Entscheidender für den Handel am Devisenmarkt ist derzeit aber die Geldpolitik in den USA. Allgemein wird damit gerechnet, dass US-Präsident Donald Trump Notenbank-Direktor Powell im Tagesverlauf zum Nachfolger von Fed-Chefin Yellen nominieren wird. Powell wurde nach einem Bericht des "Wall Street Journal" bereits vom Präsidialamt darüber informiert. Die Amtszeit der aktuellen Fed-Vorsitzenden Yellen endet im Februar 2018.

Zuletzt war neben Powell auch der renommierte Ökonom John Taylor als möglicher neuer Fed-Chef gehandelt worden, der als Verfechter einer eher strafferen Geldpolitik gilt.
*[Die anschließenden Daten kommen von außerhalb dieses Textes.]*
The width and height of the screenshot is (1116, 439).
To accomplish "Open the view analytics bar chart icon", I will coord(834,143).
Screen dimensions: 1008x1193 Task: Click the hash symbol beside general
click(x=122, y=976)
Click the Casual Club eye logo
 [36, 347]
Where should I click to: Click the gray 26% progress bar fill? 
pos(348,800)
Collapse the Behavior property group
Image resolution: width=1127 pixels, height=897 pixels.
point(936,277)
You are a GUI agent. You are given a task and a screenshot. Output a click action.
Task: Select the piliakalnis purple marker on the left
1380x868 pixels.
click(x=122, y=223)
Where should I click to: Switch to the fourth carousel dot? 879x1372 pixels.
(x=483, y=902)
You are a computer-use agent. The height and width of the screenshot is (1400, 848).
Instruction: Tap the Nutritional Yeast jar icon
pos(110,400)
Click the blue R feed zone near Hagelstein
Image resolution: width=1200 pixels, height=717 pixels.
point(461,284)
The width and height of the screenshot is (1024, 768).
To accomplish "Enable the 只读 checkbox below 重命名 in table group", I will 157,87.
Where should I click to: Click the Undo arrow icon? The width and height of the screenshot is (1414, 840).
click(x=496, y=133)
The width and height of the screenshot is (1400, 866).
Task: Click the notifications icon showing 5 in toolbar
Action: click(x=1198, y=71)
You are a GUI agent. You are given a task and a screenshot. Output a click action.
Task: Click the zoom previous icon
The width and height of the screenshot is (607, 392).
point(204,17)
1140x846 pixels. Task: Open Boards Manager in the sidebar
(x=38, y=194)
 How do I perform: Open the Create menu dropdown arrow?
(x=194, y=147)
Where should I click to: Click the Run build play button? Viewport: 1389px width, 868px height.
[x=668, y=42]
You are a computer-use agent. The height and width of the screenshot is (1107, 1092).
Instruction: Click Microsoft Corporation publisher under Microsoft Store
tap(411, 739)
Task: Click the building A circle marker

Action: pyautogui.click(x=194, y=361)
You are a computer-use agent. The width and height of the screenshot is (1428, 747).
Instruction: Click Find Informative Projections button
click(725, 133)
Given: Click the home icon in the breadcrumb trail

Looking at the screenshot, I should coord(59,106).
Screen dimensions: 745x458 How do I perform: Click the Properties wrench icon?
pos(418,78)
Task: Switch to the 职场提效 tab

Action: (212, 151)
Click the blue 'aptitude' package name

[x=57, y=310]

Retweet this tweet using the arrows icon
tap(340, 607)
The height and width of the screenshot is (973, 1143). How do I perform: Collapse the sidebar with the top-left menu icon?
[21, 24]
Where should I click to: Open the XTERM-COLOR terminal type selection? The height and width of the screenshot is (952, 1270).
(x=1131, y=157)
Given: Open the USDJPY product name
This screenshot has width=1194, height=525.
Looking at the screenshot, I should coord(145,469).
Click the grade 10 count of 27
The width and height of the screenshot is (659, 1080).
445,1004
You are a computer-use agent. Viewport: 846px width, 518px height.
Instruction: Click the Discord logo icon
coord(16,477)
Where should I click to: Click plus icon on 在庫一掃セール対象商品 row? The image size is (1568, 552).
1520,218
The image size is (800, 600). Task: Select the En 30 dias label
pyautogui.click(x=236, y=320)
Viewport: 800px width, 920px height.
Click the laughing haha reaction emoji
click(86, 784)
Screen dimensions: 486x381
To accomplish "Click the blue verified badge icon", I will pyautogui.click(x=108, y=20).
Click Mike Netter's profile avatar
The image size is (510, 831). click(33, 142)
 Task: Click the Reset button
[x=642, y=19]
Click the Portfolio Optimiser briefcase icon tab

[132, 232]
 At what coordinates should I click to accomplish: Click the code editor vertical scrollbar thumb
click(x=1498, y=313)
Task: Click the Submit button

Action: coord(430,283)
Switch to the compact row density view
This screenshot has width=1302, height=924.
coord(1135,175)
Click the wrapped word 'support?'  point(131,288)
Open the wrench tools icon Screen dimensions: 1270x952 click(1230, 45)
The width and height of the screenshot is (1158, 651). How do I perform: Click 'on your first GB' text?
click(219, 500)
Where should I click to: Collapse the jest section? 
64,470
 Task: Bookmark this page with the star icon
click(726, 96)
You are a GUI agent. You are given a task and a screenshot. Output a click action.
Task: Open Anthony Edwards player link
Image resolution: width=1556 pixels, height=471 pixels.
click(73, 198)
Von Powell wird dagegen erwartet, dass er den Kurs Yellens mit leichten Zinserhöhungen und einem Abbau der seit der Finanzkrise aufgeblähten Notenbankbilanz fortsetzen wird. Da die Personalentscheidung des US-Präsidenten wohl auf den Kandidaten Powell hinausläuft, sorgt das am Devisenmarkt für Druck auf den Dollar.

Am Vorabend hatte die US-Notenbank Fed den Leitzins unverändert belassen. Analysten hatten damit gerechnet. Ausserdem lieferte die Notenbank in der schriftlichen Stellungnahme zur Zinsentscheidung keine konkreten Hinweise auf eine Zinserhöhung bei der nächsten Sitzung im Dezember.

Am frühen Donnerstagnachmittag stehen noch Zinsentscheidungen der Bank of England sowie der tschechischen Notenbank an.